All things being equal do you get better throughput on old data if you keep a year in a single file or if you use 12 monthly partitions? Assume for the sake of argument that you need to access this data for trend analysis and "old" data will be utilized in 60% of the workloads. Current year will go on monthly partitons regardless.
My first intinct is that the monthly partitions are smaller and more quickly traversed. On the other hand you may experience disk thrashing if months are on the same drives.
Of course, more files means more threads. Maybe that can focus processors better and up throughput.
Also there is the maintenance overhead as you run into hundreds of files to support monthly partitions once you house a few years worth of data.
So would you combine or separate?
asked Feb 12 '10 at 06:36 PM in Default
I would say that it depends. You probably don't get any performance boost (unless you can spread your data to different disk groups), but you can get some other benefits.
answered Feb 14 '10 at 04:03 PM
I would say stick with one data storage set for the old data, but ensure it's on a filegroup with a few files. Reason is that it won't be added to, so there's no benefit in terms of reindexing (seeing as the data won't change). Secondly, there's little difference between it using several threads to read data from the same filegroup to using several threads to read data from different filegroups.
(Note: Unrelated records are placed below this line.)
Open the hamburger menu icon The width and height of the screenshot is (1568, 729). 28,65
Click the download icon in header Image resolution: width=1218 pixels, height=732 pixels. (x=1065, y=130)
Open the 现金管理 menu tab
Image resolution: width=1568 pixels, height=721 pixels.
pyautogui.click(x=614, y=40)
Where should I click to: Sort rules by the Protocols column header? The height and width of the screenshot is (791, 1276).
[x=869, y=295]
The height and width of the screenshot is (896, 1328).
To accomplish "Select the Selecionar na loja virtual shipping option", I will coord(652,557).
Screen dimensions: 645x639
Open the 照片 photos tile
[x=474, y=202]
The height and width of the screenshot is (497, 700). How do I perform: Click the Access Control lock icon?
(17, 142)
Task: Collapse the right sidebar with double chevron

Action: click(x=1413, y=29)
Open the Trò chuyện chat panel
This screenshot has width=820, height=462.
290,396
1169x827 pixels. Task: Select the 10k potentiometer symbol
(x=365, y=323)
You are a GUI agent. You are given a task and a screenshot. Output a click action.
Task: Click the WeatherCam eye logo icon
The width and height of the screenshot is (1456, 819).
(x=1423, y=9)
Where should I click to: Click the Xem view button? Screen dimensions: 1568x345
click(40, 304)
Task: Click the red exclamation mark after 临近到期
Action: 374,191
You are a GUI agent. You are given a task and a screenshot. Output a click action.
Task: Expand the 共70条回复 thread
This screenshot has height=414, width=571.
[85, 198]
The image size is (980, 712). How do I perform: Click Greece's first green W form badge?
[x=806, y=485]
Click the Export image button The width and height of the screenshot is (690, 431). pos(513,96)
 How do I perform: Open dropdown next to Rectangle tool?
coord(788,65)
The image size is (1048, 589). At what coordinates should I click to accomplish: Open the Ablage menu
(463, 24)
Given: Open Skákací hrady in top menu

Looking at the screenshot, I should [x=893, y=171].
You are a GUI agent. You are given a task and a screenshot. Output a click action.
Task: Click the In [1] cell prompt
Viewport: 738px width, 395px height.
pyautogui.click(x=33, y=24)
Trend analysis would be unlikely to want data from a single partition only, so no benefit there.
It's weird too, because the MS page on partitioning uses language that doesn't inspire, in terms of performance gains: Partitioned Table and Index Concepts
answered Feb 12 '10 at 08:59 PM
Matt Whitfield ♦♦
Doesn't it largely depend on the access mechanisms? If the access for older data is by year as opposed to by month, then it might make sense. Otherwise, I'd continue the same storage methods that you started with.
answered Feb 12 '10 at 08:24 PM
Grant Fritchey ♦♦